ACAUÃ CANTOU NA MATA, SERÁ QUE CHOVE? O SEMIÁRIDO NORDESTINO EM CRÔNICAS DE TEREZINHA FIGUEIREDO

CLAUDENICE DA SILVA SOUZA, LIVRAMENTO FERNANDA DE LIMA ARAÚJO

Temos lembranças aos montes, de épocas passadas, de amigos, de festas, de coisas que nos fizeram rir e chorar. No âmbito literário, elas parecem servir ao propósito de colocar no papel aquilo que desejamos que seja lembrado – ou esquecido – como também para satisfazer nossa vontade de relembrar através da leitura. Por isso, nós nordestinos não deixamos de expor vez em outra na poesia, no cordel, no conto ou na música memórias do nosso sertão. É exatamente esse tecido subjetivo, sensível e de cunho memorialístico que encontramos no livro intitulado Crônicas da paraibana Terezinha Figueiredo.
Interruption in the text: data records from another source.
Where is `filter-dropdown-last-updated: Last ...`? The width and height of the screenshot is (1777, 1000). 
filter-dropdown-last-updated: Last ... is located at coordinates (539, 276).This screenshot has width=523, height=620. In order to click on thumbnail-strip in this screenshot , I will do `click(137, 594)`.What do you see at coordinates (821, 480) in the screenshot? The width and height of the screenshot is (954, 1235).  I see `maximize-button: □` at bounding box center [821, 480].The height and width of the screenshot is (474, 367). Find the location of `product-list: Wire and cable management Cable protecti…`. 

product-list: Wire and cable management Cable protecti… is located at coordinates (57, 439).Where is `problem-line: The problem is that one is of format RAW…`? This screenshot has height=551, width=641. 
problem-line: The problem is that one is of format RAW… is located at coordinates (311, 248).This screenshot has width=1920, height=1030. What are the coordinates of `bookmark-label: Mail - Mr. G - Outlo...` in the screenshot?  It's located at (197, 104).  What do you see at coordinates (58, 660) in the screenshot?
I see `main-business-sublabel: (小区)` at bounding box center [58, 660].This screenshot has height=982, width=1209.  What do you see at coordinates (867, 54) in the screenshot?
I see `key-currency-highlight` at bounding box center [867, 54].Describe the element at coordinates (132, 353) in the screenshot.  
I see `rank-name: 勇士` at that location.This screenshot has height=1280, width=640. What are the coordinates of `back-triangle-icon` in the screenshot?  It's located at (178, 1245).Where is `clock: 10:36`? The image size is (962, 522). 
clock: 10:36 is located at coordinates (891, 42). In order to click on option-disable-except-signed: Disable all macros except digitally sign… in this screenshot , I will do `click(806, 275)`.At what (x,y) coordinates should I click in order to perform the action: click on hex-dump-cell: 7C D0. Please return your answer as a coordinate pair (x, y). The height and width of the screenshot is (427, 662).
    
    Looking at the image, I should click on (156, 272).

Dentre o universo de lembranças da sertaneja, estão muitos escritos que se relacionam com a chuva, a aridez, a cultura e o modo de ser do nordestino destemido em busca de sobrevivência perante os sofrimentos de viver em um clima que, por vezes, parece não querer a felicidade do homem do campo. É nas crônicas em primeira pessoa que vislumbramos, a partir do olhar da autora, um pouco do mundo e da luta das pessoas que esperam pela chuva, que têm crendices e que nunca perdem a esperança na lavoura, pessoas simples e lutadoras que caracterizam a nossa cultura e o nosso jeito de viver peculiarmente no semiárido brasileiro. Dessa forma, temos como intuito tecer uma análise reflexiva de algumas crônicas de Terezinha como, por exemplo, Diálogo, Amanhecer campestre e Reflexões, que podem fortalecer as representações que temos do nordeste na literatura paraibana. Pretendemos, portanto, buscar compreender um pouco do modo como a autora construiu suas crônicas e também a forma como são apresentados os personagens e suas relações com o campo e mais especificamente com o semiárido no qual vivem. Para nossa reflexão sobre a literatura de um modo geral dialogamos um pouco com Castagnino (1969); para nossas considerações sobre o gênero crônica, que neste trabalho é estudado, evocamos Portella (2002) e em relação a algumas informações acerca do semiárido do Brasil citamos Prado (2003) e Sáber (1990).